◆ QUOTED TEXT:
<<<<

As you can see, Gripe 2.0 can be insidiously disruptive. Terrible Tom started this version of the game but Nice Guy Ned is allowing it to flourish. If Nice Guy Ned continues to fold under the pressure of Terrible Tom’s gripes, three things will happen:

 

  1. Terrible Tom will only grow bolder and more demanding because he senses no limits to the power of his gripes.
  2. Co-Captain Carol will lose even more respect for Nice Guy Ned. It is a very unusual for a person to work hard for someone they do not respect.
  3. Nice Guy Ned will lose self-respect and, eventually, he will either fail as a manager or his resentment of Terrible Tom’s behaviors will reach critical mass and he’ll take some kind of radical action (usually accompanied by a great gust of energy).

 

Gripe Judo has a great defense against the Terrible Toms of the world. It is called the Wall of Equity. One of the basic tenets of good management and leadership is to assure equity and fairness in your actions and decisions. Perfect parity is unachievable in an imperfect world. However, if you are able to measure and mete out the good and the bad assignments on an equitable basis, there will be little room for people to gripe. And here is where Gripe Judo comes in:

 

Declare that equity is a norm within your aviation department’s work environment. Challenge your team members to come up with the metrics for measuring work pleasure and pain. If they come up with their own measurements they are more likely to accept the resulting decisions. Some of the pain and pleasure points can include:

 

  • Trip days
  • Flight hours
  • Overnight stays (RONs)
  • Weekends and holidays worked
  • Office days
  • Trips to resorts and exotic locales
  • Specific extra duties, etc.

Distribute the workload equitably, without favoritism or bias.

>>>>

◆ SHORT EXERCISE: Repeat the Gripe Judo text word for word, starting at "As you can see, Gripe" and ending at "of his gripes.".

◆ RECORDED DATA:

<<<<

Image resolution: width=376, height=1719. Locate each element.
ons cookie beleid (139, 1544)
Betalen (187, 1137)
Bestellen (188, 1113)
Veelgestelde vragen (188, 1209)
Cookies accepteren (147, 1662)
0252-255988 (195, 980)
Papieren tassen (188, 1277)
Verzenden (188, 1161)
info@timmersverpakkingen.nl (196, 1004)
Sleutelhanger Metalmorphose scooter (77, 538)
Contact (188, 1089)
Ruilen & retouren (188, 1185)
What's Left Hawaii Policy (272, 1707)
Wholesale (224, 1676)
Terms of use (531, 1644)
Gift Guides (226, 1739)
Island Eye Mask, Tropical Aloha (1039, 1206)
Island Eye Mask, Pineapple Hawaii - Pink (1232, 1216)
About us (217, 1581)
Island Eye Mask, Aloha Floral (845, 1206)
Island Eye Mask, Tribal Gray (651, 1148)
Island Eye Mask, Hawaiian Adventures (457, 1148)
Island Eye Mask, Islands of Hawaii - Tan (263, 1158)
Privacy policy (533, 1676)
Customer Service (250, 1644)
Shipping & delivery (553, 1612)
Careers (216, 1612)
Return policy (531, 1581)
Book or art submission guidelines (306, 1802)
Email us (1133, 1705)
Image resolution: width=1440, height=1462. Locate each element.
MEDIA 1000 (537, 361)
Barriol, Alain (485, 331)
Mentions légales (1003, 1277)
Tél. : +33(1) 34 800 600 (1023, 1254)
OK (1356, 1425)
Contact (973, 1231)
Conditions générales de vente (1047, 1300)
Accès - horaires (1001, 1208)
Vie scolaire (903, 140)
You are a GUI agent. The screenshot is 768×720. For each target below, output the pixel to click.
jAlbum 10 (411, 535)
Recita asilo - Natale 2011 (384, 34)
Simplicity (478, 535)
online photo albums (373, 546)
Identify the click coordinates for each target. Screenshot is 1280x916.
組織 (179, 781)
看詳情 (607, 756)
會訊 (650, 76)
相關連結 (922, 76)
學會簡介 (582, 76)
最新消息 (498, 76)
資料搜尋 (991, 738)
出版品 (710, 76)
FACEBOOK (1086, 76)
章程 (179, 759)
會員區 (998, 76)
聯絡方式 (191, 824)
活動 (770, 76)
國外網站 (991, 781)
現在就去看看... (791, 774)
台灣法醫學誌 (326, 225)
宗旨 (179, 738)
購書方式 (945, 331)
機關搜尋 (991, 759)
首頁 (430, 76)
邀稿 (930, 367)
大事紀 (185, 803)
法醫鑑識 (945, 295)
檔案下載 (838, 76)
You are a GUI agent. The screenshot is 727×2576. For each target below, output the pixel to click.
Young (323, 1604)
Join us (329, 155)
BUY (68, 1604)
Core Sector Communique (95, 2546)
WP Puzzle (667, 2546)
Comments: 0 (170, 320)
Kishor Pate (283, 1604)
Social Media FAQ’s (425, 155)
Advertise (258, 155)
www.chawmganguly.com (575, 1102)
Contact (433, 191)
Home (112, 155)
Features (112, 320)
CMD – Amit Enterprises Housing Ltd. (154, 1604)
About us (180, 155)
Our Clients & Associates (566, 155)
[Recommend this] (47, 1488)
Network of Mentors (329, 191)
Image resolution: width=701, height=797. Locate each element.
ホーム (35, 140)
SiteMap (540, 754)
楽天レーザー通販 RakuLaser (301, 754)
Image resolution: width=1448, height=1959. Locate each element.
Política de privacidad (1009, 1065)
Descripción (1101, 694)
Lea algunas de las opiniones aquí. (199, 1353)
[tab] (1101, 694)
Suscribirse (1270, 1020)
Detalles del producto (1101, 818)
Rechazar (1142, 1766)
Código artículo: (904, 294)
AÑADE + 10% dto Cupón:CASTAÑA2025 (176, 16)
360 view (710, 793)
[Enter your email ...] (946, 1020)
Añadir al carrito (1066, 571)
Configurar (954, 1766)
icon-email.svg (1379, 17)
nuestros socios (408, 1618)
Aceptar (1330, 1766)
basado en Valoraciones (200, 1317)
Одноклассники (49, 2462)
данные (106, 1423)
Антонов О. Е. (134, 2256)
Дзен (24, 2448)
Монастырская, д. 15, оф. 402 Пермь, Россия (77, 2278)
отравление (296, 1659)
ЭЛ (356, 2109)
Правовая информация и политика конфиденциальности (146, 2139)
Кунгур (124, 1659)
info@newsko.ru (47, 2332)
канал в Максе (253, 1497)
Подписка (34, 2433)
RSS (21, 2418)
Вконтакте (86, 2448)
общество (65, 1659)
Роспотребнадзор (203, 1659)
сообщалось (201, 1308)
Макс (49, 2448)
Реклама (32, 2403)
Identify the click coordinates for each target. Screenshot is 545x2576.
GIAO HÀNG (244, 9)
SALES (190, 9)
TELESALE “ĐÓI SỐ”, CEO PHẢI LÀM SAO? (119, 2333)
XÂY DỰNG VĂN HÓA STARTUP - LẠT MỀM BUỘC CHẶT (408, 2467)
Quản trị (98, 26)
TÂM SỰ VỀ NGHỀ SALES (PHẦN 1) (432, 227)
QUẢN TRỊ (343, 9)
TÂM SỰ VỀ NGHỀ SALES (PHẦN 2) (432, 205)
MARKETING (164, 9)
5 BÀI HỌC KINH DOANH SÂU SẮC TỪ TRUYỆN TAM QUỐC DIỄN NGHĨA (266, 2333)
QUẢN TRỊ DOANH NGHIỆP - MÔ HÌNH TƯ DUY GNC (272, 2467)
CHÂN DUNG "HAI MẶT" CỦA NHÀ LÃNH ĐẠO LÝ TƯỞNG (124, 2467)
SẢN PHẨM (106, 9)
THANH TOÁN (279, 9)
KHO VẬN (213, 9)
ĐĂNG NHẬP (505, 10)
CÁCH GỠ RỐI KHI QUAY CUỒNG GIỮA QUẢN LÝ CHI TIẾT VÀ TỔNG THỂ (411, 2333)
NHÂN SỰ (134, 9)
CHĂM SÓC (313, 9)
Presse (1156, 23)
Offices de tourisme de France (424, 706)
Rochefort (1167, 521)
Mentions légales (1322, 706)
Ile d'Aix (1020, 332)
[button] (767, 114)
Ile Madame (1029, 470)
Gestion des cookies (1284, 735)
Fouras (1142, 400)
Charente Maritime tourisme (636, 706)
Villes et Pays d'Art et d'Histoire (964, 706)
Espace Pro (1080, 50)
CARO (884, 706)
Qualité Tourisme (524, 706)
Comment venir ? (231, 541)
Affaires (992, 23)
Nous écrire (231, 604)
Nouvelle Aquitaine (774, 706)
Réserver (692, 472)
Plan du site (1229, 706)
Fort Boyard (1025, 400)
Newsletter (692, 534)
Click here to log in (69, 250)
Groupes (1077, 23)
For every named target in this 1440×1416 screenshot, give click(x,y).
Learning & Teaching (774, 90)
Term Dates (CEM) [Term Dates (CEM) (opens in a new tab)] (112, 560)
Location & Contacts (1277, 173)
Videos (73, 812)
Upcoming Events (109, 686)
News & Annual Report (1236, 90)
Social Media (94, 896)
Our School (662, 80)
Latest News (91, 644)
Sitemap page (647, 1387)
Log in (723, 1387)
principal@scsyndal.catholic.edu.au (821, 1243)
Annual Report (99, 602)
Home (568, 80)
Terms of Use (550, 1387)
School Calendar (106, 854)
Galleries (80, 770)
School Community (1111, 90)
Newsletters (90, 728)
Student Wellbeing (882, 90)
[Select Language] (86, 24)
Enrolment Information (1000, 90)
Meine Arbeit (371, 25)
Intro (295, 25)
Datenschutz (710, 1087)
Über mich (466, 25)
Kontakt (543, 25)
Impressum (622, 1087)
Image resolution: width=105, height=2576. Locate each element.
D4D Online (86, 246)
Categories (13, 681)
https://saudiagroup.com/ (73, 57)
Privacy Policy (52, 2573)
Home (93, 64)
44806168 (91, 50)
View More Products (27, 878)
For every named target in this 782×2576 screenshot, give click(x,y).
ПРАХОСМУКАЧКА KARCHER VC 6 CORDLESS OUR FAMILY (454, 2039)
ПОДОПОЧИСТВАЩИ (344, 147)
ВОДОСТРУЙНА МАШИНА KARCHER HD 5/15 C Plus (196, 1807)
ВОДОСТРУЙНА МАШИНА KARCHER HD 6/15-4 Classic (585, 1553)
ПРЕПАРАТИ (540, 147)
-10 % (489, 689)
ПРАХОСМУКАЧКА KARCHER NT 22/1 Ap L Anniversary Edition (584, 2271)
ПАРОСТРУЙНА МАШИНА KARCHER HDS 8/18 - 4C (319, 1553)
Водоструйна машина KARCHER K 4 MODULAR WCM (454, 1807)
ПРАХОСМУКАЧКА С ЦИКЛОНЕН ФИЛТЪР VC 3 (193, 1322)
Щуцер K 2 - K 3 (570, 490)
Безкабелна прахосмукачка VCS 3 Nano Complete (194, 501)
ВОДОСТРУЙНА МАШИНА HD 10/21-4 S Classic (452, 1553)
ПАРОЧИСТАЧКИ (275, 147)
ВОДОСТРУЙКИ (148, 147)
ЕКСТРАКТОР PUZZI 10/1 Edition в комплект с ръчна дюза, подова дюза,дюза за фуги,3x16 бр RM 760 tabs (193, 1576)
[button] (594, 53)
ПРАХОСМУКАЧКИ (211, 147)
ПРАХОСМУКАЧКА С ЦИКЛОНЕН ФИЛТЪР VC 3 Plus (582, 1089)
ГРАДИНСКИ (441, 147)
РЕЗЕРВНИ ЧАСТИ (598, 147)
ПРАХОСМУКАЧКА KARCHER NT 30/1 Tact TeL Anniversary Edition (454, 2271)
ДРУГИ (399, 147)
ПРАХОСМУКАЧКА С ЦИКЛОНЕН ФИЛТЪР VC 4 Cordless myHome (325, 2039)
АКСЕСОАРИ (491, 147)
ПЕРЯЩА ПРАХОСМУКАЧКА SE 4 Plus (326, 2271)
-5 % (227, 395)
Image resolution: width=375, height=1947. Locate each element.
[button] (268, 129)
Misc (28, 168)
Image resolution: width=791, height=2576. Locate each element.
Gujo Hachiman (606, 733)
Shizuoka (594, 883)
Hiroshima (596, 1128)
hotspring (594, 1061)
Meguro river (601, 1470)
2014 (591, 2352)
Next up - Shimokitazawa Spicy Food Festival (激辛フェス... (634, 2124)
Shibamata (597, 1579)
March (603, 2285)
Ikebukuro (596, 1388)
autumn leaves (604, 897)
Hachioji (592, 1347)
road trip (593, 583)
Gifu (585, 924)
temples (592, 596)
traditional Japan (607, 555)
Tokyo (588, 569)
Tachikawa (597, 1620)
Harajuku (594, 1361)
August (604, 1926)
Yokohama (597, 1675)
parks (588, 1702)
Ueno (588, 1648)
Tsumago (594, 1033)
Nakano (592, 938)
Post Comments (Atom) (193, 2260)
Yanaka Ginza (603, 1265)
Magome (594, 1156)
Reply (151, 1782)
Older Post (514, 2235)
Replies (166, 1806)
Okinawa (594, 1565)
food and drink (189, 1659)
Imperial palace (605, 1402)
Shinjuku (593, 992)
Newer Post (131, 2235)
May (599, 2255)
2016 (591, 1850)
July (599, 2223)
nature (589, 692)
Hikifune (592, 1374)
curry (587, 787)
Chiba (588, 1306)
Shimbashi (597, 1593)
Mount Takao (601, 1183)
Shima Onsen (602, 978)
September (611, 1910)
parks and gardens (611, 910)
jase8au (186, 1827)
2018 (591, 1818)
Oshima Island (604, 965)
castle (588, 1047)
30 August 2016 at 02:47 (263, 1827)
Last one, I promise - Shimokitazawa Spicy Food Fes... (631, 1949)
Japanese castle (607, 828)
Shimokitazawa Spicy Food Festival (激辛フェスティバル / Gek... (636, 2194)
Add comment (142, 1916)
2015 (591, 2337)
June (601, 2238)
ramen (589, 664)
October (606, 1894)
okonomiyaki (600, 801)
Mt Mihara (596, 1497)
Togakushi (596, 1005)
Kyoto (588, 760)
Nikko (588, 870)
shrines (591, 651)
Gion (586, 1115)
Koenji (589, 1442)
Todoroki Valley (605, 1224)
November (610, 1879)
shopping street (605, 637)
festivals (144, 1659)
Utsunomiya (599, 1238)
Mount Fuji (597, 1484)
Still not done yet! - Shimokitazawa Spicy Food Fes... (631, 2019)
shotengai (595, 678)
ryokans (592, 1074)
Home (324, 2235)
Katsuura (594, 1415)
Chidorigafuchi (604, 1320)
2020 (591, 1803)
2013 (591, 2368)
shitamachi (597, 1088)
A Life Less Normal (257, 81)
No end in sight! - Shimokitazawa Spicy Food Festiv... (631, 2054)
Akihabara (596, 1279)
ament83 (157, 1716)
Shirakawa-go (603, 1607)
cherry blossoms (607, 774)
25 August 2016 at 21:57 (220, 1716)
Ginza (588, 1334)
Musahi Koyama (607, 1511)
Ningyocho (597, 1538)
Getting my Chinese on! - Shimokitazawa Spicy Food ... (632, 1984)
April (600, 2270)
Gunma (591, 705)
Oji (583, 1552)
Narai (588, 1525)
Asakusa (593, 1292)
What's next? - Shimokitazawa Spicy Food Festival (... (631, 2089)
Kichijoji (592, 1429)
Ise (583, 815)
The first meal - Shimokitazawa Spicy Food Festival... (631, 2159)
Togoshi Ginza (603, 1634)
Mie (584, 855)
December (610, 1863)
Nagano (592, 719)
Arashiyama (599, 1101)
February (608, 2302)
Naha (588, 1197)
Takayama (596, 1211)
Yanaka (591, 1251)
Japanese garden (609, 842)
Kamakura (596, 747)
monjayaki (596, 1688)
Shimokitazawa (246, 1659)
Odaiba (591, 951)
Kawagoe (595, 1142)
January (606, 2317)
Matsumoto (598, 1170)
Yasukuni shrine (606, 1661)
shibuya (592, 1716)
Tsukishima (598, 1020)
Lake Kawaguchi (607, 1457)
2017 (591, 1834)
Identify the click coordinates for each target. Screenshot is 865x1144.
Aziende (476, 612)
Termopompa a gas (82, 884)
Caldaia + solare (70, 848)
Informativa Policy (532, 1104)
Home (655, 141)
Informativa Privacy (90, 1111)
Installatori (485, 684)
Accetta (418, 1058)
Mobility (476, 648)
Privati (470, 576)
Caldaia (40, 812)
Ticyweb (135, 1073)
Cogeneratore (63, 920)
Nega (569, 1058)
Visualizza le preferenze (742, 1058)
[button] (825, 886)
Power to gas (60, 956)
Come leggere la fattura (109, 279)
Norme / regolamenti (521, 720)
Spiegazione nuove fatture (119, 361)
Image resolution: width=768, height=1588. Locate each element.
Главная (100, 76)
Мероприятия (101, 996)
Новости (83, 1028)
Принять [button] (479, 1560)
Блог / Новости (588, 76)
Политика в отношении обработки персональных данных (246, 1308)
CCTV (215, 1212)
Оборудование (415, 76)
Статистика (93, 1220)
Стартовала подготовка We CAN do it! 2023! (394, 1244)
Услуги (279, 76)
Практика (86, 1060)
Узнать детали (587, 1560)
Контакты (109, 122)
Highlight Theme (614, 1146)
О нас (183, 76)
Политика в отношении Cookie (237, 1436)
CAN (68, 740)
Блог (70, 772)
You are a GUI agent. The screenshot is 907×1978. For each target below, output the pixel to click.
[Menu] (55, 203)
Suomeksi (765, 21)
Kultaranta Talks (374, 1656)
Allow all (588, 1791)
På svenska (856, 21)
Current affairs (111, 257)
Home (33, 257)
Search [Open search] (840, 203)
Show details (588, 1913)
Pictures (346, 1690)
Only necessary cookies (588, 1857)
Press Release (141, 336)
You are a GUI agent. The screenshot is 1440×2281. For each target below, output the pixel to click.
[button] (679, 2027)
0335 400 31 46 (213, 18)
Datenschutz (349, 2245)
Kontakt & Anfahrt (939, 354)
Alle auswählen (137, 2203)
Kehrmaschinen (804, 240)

>>>>

◆ SOLUTION TO THIS PROBLEM:
As you can see, Gripe 2.0 can be insidiously disruptive. Terrible Tom started this version of the game but Nice Guy Ned is allowing it to flourish. If Nice Guy Ned continues to fold under the pressure of Terrible Tom’s gripes, three things will happen:

 

  1. Terrible Tom will only grow bolder and more demanding because he senses no limits to the power of his gripes.